If Inuit did see the heavy metal, and left it where Stirling found it, that choice helped prove accounts that a lot of experts were convinced Inuit were making up.
“It validates, in many ways, their testimony which, in some quarters, had been disputed,” Harris said. “And it also lends more weight to the more nuanced aspects of their testimony.”
The underwater archeologists soon put their survey and diving boat, Investigator, in the water to look for a wreck near the island, using a side-scan sonar towfish pulled on an armoured cable.
Before long, a telltale hit a few centimetres long appeared on the laptop computer screen as live images of the ice-scarred seabed scrolled by.
Technologist Chriss Ludin, 61, of Ottawa, had just handed the helm over to technician Joe Boucher, 33, also of Ottawa.
Harris and Moore, who normally work parallel searches on separate boats, were watching the same sonar feed this time.
“That’s it,” Harris said as the elusive shipwreck appeared. Like a winning sprinter, he raised two open hands.
“It wasn’t quite a primal scream,” Moore said, “but it was close.” There were high tens all around.
Once Bernier had confirmed the find, the next step was to get a remotely operated vehicle with high-resolution cameras down for a good look at the shipwreck.
As the archeology team and Laurier crew members raced to move out the sonar equipment and install the ROV control module in Investigator, icy winds blew in from the north, cutting across the icebreaker’s bow at 16 knots, gusting to 20.

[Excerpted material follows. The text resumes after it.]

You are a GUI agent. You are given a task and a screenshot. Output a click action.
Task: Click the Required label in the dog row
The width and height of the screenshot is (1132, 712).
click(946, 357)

When the Laurier’s crane lowered Investigator into the sea around 4:30 p.m. Sunday, the sun momentarily broke through the clouds.

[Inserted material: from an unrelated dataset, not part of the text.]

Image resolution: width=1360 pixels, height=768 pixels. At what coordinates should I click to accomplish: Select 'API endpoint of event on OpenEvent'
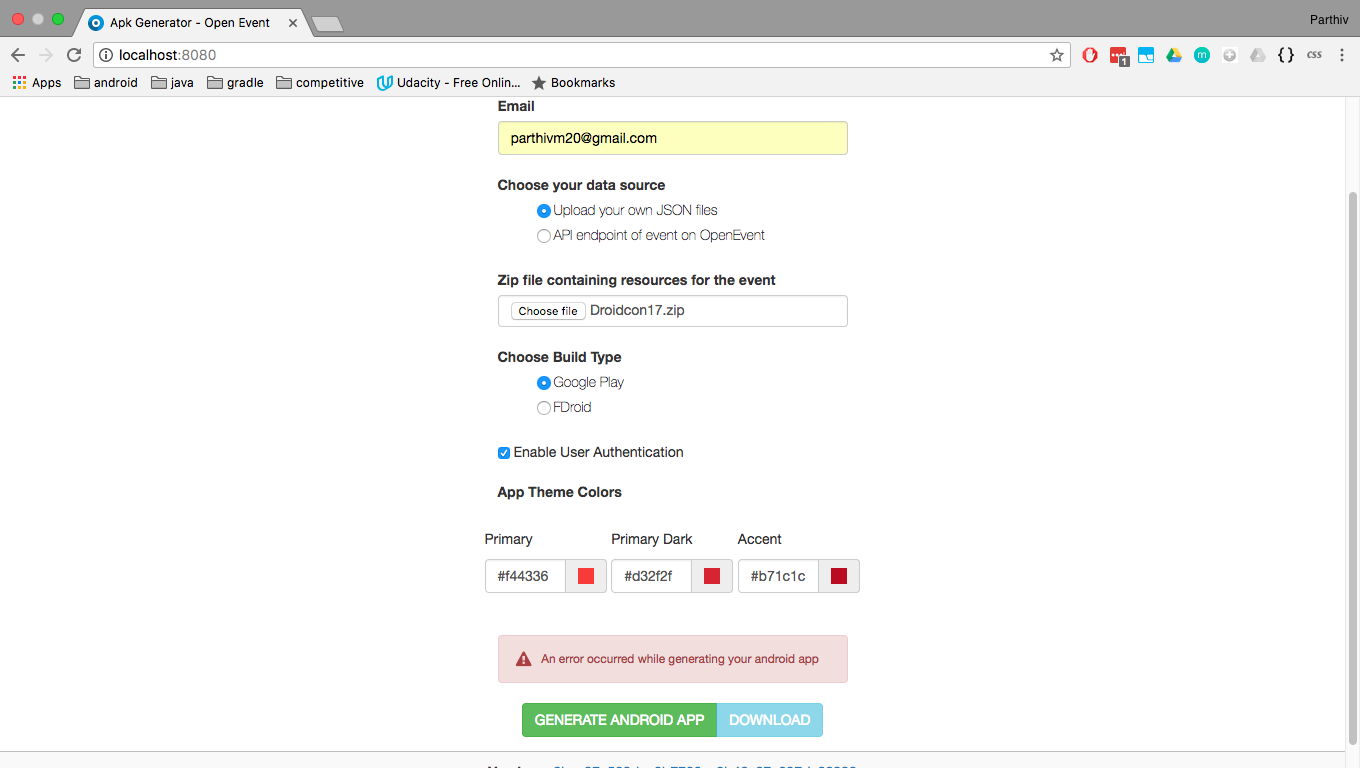(543, 235)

They quickly closed again, turning the sky a wintry grey, as one-metre swells, topped by 30-centimetre wind waves, rocked the Parks Canada boat.
In rough seas, with night closing in, the archeologists were only able to view the wreck with their ROVs for about 40 minutes.
“We deployed the ROV to capture images, and to confirm that it was either Erebus or Terror,” Bernier added. “We’re not concerned which one it is at this point.”
The sunken ship is standing upright on the seabed, mainly intact except for her three, tall masts, which were likely sliced off by ice floes, the archeologist said.
“There are some deck planks missing and you can actually see openings on the deck and the hatchways,” Bernier said. “And there’s a lot of debris around, ‘dead-eyes,’ which are the circular items that support the masts.
“And two bronze cannons. So then we had more proof that it’s not an ordinary ship. The dimensions are confirmed. Everything is confirmed.”
The Laurier is now anchored off the Nunavut hamlet of Gjoa Haven, on the southeast corner of King William Island, far from the Franklin wreck site.
The icebreaker’s role as the main vessel in the Victoria Strait Expedition was due to end Sept. 12. But that was before the federal and Nunavut experts on board made history.
The archeologists are eager to return to the wreck and study it for as long as they can, before the fall gale season hits.
The decision about retasking the Laurier, or delaying more work on the wreck site for another year, is way above their pay scale. So they have to wait, and hope, which they are used to.
Capt. Bill Noon, the tall, even-tempered Coast Guard officer who commands the Laurier, knows how fickle Arctic seas are, how they can be calm and welcoming one minute, only to rise up and sucker punch like a big, soaking fist.
He’s watched a lot of plans come and go like the tides, knowing the Arctic will always have the last word. Talking about all the random things that had to go right for searchers to find the Franklin wreck brings a broad, boyish smile to the cautious seaman’s face.
“If it wasn’t for the ice, we never would have come down this way,” Noon said, in a rare moment of relaxation on the icebreaker’s bridge. “Nature decided for us, fortunately.”